Still, don't be so sure that the field won't change even there. I don't think I have ever worked in a shop that wasn't 24/7/365 and I have worked in the huge enterprises you are talking about. Sure, they may be running SPARC and Oracle for the next 20-30 years, if they can, just like they ran mainframes almost that long for certain tasks. New growth and new money, however, does not have to take that path, even in big shops.
And this will sell, but will it "save" the line? I don't think so. If they are talking about continued existence of the line as legacy into the distant future, the lock-in has already achieved that more than the T5 or any upgraded processor ever will. Now, if you are talking about "saving" the line in the sense of it returning to a vibrant growth platform beyond its big business/government niche, I'd say that it is too little, too late, on it's own.
Re:Probably not. (Score:5, Interesting)
Oracle is going to need to come up with a new game to make waves with the new processor. Simply improving a processor isn't going to change the fact that what people want are low cost processors without vendor lock in.
They are relying on Oracle Db dominance to bring in the T5. They are working on adding "software on silicon" to future processors so certain DB calls happen at HW speeds.
As long as Oracle DB has market dominance, then anyone who needs to squeeze absolute performance from their DB; then they logical choice will be SPARC.
With that user base they can move in to other segments.
I have nothing against "software on silicon". However, it does smell of anti-competition... I doubt Oracle works with other CHIP designers on this HW API... but I could be wrong.
Re: (Score:3)
IBM was allegedly working on the equivalent of "software on silicon" as far back as the late 1970s ("Future Systems"). Didn't happen, although some of the extremely CISC-y instructions in the current zSeries set aren't too far removed.
One problem with doing database in hardware is that it's a lot faster and easier to modify software than it is to modify hardware. Especially once it's commodity stuff out in the field.
How much truly high-performance stuff is done on Oracle DB is unclear to me. A lot of the bi
Re: (Score:3)
The question is: will doing the DB in hardware even help with anything?
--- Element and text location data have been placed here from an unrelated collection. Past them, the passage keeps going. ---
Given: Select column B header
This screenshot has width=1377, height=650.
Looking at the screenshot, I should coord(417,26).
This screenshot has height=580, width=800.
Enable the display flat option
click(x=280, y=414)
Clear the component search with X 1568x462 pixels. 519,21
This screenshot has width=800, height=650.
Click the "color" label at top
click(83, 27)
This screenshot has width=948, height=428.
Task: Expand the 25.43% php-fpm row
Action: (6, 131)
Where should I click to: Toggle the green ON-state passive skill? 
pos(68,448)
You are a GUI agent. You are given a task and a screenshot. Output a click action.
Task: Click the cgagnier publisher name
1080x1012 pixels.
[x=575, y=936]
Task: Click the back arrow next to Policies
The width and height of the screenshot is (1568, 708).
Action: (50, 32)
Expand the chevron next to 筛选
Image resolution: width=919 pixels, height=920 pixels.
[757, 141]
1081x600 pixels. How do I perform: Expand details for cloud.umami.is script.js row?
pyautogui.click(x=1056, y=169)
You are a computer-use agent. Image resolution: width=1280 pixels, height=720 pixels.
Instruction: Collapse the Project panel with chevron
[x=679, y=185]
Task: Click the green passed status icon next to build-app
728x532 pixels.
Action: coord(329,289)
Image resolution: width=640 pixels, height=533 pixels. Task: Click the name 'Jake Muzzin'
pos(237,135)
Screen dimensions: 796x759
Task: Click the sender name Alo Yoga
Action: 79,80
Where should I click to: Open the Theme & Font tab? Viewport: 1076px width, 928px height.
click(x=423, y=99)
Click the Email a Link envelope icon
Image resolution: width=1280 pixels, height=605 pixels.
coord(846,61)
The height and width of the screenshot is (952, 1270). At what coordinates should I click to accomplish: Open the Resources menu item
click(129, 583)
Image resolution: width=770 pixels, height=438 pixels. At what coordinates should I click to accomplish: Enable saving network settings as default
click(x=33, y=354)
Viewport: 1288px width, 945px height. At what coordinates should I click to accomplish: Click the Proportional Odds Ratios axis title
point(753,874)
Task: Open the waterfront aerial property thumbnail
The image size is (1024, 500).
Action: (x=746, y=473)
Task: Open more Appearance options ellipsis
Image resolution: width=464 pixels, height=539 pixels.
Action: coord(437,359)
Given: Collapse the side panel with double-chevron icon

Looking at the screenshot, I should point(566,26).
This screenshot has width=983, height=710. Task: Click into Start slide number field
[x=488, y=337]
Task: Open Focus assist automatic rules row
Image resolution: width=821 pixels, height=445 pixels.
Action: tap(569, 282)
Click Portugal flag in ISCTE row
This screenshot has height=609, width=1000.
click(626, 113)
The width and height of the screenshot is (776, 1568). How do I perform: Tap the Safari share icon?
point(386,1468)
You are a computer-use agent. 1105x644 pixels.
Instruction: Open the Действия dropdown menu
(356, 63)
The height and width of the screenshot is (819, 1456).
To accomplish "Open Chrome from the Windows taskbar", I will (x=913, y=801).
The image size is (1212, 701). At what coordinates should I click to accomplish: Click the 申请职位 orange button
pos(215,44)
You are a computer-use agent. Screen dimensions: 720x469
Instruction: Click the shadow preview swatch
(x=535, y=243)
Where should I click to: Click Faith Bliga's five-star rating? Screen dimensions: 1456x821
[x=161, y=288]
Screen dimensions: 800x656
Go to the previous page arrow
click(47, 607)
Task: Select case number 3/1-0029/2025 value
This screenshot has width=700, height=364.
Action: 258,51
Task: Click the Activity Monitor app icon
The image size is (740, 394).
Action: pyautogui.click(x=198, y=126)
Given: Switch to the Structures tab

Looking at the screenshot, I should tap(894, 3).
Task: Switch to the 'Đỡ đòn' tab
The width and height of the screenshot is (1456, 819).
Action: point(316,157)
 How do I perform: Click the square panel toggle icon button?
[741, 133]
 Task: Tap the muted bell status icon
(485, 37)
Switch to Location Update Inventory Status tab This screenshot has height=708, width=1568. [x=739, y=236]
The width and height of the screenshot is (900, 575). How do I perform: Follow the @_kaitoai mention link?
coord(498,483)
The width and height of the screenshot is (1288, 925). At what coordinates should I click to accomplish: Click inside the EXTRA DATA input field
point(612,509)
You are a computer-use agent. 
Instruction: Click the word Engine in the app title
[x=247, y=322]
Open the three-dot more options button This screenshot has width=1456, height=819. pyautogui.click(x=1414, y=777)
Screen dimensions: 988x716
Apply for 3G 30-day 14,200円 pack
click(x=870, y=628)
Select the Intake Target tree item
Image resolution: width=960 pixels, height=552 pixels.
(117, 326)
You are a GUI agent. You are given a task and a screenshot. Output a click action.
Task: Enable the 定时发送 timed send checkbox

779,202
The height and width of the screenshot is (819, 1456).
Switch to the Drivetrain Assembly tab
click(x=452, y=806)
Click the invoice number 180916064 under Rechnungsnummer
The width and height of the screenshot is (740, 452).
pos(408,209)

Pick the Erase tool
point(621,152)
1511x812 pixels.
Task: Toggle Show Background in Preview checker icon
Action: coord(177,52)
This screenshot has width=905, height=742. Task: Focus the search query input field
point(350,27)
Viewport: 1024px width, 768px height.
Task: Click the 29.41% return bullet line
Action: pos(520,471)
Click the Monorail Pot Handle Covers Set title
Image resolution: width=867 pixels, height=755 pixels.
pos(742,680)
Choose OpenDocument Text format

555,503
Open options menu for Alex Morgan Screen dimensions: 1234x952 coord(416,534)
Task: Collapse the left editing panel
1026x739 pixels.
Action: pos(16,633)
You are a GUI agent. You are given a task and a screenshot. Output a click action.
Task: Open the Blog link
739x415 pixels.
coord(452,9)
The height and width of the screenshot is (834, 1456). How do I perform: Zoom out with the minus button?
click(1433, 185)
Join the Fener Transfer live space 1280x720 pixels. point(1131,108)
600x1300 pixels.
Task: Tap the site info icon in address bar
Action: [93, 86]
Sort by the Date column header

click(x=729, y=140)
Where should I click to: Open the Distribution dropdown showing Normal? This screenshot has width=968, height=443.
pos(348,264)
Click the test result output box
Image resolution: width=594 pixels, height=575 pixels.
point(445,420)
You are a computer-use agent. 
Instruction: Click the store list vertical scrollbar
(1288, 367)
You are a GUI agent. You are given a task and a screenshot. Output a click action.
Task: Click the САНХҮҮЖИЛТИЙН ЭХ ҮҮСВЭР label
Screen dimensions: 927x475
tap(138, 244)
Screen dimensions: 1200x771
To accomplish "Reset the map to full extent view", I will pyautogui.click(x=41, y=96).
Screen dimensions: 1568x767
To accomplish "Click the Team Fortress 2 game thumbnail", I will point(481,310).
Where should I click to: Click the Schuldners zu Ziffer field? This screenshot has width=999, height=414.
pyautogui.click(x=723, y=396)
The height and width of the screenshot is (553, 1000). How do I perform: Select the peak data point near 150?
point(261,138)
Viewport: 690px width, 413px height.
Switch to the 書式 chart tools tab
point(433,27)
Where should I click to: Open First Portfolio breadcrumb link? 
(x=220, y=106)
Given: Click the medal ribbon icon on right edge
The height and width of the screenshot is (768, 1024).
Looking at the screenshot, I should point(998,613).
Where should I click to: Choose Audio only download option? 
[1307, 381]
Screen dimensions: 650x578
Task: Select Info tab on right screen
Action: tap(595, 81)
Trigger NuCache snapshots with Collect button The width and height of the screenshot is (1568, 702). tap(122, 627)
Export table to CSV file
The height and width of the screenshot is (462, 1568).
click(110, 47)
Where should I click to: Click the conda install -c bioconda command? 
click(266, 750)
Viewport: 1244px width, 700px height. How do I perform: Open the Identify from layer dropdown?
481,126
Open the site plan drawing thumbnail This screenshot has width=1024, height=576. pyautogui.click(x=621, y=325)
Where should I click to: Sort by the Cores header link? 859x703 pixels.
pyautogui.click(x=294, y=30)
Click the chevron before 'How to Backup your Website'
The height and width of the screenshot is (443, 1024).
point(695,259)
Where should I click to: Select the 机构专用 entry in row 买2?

I presume it's not that hard to saturate the memory bus on any modern server while doing a database query. If database bottlenecks were actually the CPU power, not memory bandwidth, then it'd make sense.
Re: (Score:2)
Oracle is quick to mention the benefit of hardware encryption they've implemented that's transparent to the applications accessing the data. This is pretty huge because just about every SaaS I've ever worked on has been cobbled together without encryption in the original design and then later on when it was determined to be a valuable feature, the challenge of implementing it in the existing code base was gargantuan. Transparent encry
Re: (Score:2)
I have nothing against "software on silicon". However, it does smell of anti-competition... I doubt Oracle works with other CHIP designers on this HW API... but I could be wrong.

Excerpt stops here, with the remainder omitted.